Of course, all of these prestigious (and not real) outlets are talking about the same groundbreaking product: the iGUGU Gamecore
or, as you may better know it, "the most powerful TV videogame console." After being blown away by the announcement video
(mostly from the hot air) we simply had to stop by iGUGU's booth at CES and experience this revolutionary technology for ourselves. You can imagine our delight hearing the same hyperbole mumbled by the booth's announcer (who, conspicuously, had his back to the crowd the entire time) and seeing it in the form of the above quotes on the product's box.
The first thing we noticed after picking up the Xbox 360-esque controller was how cheap
it felt: it weighed less than the famously light PS3 Sixaxis and every button and every surface had the same low-cost feel. A (very clumsy) trackball lives where the Xbox 360 face buttons would be, and a somehow-worse-than-the-Xbox D-pad lives where the second analog stick normally goes. There are two face buttons (for "Open" and "Esc") curiously aligned with the left hand, and a full QWERTY keypad below which retains full compatibility with PC games while throwing any suggestion of ergonomics straight out the window. Now, let's talk about how it worked!

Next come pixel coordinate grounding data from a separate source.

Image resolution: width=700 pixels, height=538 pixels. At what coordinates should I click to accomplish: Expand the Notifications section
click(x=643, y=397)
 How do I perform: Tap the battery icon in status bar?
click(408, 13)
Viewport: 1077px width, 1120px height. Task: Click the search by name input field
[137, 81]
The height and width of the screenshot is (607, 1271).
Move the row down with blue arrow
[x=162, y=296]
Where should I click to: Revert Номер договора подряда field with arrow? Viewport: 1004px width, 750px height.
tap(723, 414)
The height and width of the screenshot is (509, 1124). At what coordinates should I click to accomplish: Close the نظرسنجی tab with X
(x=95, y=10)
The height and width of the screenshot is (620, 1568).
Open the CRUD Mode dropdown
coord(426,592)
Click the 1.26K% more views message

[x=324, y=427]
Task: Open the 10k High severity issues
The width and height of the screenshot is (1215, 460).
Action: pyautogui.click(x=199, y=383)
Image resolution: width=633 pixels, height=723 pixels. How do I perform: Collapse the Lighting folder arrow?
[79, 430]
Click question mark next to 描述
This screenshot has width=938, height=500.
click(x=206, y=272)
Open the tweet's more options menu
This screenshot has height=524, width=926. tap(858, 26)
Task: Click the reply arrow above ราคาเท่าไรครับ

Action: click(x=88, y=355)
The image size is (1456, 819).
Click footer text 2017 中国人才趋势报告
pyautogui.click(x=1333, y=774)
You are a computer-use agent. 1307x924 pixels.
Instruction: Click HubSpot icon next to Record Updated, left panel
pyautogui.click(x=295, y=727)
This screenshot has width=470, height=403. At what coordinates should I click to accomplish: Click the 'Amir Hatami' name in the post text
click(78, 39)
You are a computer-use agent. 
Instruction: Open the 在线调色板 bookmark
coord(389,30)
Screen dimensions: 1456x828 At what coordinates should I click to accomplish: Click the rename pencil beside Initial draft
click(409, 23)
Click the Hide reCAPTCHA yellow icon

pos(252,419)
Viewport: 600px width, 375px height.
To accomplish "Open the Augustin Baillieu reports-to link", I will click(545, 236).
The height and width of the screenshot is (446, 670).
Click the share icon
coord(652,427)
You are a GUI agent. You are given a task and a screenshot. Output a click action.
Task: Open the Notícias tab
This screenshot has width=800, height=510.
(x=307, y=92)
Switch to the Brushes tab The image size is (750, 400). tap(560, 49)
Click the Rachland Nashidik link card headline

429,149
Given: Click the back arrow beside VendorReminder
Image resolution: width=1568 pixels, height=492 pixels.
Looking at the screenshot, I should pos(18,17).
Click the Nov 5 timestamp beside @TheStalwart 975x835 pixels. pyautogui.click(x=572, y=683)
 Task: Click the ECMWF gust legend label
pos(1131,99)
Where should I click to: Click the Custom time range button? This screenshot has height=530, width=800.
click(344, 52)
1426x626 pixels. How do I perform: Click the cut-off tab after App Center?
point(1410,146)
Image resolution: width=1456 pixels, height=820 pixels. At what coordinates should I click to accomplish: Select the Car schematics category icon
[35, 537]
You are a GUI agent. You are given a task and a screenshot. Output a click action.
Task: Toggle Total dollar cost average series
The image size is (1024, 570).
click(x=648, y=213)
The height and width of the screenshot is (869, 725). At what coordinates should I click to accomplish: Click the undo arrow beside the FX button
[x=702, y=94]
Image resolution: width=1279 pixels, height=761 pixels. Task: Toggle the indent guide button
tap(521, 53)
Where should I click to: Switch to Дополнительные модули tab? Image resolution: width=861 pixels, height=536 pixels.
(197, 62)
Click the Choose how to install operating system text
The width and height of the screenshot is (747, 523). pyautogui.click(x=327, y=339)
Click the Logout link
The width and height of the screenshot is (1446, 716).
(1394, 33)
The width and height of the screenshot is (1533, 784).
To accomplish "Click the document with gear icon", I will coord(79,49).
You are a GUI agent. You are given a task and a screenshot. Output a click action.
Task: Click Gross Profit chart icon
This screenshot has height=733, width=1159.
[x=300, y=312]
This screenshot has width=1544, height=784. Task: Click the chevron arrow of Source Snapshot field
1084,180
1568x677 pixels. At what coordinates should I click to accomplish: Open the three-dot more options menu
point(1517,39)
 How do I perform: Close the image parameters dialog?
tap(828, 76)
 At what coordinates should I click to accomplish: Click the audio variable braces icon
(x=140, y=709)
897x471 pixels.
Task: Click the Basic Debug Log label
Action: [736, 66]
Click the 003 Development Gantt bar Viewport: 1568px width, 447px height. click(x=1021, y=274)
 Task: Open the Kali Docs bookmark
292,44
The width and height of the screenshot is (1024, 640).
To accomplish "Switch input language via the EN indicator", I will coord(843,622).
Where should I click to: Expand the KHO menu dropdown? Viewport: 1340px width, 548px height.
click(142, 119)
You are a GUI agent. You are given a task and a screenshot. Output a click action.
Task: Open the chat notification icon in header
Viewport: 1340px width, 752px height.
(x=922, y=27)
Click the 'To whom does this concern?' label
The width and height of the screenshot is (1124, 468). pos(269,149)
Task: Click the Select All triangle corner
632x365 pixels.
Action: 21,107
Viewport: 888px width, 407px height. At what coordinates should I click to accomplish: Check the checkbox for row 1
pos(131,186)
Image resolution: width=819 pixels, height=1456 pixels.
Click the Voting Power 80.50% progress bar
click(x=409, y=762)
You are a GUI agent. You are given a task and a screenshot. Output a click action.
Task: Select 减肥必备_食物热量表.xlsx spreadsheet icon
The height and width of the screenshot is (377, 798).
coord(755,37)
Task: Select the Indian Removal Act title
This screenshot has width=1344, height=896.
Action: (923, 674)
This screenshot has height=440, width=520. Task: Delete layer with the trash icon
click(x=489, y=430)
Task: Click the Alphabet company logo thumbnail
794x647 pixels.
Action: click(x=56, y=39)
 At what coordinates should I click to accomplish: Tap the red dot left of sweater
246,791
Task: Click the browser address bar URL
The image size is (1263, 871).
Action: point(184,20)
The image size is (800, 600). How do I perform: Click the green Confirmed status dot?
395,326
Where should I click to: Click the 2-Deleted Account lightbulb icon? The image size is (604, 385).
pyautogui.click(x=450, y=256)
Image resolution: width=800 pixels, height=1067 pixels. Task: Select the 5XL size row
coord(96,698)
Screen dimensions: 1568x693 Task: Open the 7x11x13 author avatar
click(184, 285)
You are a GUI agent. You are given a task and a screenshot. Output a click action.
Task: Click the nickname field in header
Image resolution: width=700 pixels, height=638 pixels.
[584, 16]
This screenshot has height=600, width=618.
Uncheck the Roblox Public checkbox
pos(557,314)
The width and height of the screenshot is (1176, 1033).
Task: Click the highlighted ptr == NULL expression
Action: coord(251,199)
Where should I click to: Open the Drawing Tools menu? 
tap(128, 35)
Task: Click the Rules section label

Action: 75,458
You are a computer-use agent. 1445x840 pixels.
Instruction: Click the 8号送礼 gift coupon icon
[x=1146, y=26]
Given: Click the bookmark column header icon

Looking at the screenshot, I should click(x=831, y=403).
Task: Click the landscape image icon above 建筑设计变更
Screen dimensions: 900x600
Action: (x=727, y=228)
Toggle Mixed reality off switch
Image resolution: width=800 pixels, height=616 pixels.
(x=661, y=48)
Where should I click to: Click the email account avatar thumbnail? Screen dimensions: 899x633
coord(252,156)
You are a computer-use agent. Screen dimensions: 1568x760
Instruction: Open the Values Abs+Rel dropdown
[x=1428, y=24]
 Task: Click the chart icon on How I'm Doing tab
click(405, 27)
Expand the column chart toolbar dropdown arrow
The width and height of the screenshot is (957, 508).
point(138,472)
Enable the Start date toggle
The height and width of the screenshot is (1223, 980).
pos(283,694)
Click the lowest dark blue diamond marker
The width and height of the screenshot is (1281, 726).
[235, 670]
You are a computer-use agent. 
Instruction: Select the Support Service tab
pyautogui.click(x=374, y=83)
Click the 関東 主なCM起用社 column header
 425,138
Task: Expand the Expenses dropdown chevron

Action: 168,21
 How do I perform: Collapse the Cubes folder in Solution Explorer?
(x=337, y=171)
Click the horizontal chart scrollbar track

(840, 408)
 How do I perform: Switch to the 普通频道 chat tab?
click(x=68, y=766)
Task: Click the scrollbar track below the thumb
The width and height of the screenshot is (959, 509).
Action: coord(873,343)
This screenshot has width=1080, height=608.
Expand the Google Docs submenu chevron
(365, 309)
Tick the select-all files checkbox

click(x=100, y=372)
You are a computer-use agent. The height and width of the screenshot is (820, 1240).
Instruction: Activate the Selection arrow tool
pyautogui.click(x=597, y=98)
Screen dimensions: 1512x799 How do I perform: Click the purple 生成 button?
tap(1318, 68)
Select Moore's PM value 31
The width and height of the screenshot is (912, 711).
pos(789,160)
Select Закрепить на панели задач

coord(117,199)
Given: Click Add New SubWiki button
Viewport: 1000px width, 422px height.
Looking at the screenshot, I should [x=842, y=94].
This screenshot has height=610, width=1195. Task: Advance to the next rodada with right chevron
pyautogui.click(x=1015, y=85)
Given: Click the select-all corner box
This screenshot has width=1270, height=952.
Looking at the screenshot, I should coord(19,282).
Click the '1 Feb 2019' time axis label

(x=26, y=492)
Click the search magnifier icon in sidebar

In my brief playtest with the product, I was more than a little shocked to find that they weren't using one of the many PC games that illustrate the PC gaming platform's graphical superiority; instead, I was playing Call of Duty: WaW
on settings so low it looked a decade old. See this particularly pixelated screensho
t for reference. The trackball did an understandably terrible job of standing in for an analog thumb stick, and using the keyboard was also understandably inefficient. Around the corner, we saw a newer game on display, so we ventured over to find a 3D version of Batman: Arkham Asylum
being played ... at a slide show pace. Is there such a thing as negative frames per second?
While I only spent a short amount of time with the iGUGU Gamecore, I feel no compunction urging you to avoid it at all costs. There are myriad better solutions for playing your PC games on the television.